**Exercise instructions:** In the article on Berkeley's proposed soda tax, rewrite the passage between "Berkeley officials took" and "on sugar-sweetened beverages.", inclusive, changing "community poll" to "community survey".

*** Excerpt to read ***

Berkeley officials took steps Tuesday to impose a tax on sugar-sweetened beverages, suggesting it is the type of city that could pass one, even though beverage companies spent millions in 2013 to defeat a soda tax in nearby Richmond.

Bloomberg Moves To Ban Sugary Drinks In NYC Restaurants And Movie Theaters

The City Council voted to put a sugar tax on a community poll assessing possible ballot measures for the November 2014 election. A broad coalition of local groups, rallying under the banner of Berkeley vs Big Soda, turned out a crowd of vocal advocates for a one cent per ounce tax on sugar-sweetened beverages.

“No city has been able to successfully pass a sugar-sweetened beverages tax. But it will happen here in Berkeley,” said Councilman Darryl Moore.

“The reason for such a tax is clear,” said Vicki Alexander, co-chair, Berkeley Healthy Child Coalition. “40% of Berkeley Unified 9th graders are overweight. An African-American resident is four times more likely than a white resident to have been diagnosed with diabetes. It is unconscionable to stand by and do nothing. Please be for Berkeley and against big soda. The health of our children and our families is at stake.”

Several council members said there is a difficult choice between placing a special tax — the funds of which could go for a specific purpose, such as nutrition programs in schools — or a general tax — where funds go into the city’s general fund — on the ballot. A special tax requires a two-thirds majority vote, while a general tax requires only 50% plus one. Alexander said the campaign estimates a one cent tax per ounce in Berkeley would produce $1.5 million annually.

*** Data extracts ***

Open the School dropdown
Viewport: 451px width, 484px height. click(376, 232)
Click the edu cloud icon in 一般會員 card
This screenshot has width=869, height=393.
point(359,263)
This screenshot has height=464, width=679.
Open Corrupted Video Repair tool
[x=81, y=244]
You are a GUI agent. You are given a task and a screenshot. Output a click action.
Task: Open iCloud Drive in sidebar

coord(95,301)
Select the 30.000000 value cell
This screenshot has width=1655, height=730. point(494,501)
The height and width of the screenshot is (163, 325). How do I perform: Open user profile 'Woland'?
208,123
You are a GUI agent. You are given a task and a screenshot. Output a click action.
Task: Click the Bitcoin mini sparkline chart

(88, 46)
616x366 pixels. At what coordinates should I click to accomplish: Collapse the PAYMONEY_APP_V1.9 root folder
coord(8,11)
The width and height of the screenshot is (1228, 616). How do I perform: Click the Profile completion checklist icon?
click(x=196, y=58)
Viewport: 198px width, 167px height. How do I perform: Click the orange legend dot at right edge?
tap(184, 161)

***

**Output for this task:**
Berkeley officials took steps Tuesday to impose a tax on sugar-sweetened beverages, suggesting it is the type of city that could pass one, even though beverage companies spent millions in 2013 to defeat a soda tax in nearby Richmond.

Bloomberg Moves To Ban Sugary Drinks In NYC Restaurants And Movie Theaters

The City Council voted to put a sugar tax on a community survey assessing possible ballot measures for the November 2014 election. A broad coalition of local groups, rallying under the banner of Berkeley vs Big Soda, turned out a crowd of vocal advocates for a one cent per ounce tax on sugar-sweetened beverages.